Rows of pointing data

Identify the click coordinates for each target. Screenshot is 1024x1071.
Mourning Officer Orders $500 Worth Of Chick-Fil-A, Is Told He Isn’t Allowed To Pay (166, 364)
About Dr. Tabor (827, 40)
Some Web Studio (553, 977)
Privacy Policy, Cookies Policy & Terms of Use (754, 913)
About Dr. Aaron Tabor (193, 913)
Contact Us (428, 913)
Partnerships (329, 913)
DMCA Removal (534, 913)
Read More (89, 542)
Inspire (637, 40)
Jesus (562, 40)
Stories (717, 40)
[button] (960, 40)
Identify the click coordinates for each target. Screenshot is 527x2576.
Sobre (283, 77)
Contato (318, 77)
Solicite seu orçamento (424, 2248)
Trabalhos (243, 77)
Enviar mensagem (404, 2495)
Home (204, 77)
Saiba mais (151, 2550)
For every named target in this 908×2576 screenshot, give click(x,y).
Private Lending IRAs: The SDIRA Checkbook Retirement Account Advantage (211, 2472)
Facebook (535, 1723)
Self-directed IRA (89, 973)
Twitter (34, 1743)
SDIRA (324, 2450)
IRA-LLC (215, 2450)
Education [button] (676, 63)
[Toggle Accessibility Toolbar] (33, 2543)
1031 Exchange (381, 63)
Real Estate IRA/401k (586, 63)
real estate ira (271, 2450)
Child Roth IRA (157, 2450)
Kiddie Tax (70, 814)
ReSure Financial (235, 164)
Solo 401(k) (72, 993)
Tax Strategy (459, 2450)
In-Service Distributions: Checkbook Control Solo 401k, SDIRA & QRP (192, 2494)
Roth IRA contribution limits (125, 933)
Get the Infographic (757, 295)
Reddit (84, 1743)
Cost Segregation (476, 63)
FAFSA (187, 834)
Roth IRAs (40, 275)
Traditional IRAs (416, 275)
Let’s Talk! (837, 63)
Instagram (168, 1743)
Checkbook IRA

* _Your task_: Copy out the lines above, without any change, from the line containing "Saiba mais (151, 2550)" through the line containing "Education [button] (676, 63)", including both of those lines.

* _Output for this task_:
Saiba mais (151, 2550)
For every named target in this 908×2576 screenshot, give click(x,y).
Private Lending IRAs: The SDIRA Checkbook Retirement Account Advantage (211, 2472)
Facebook (535, 1723)
Self-directed IRA (89, 973)
Twitter (34, 1743)
SDIRA (324, 2450)
IRA-LLC (215, 2450)
Education [button] (676, 63)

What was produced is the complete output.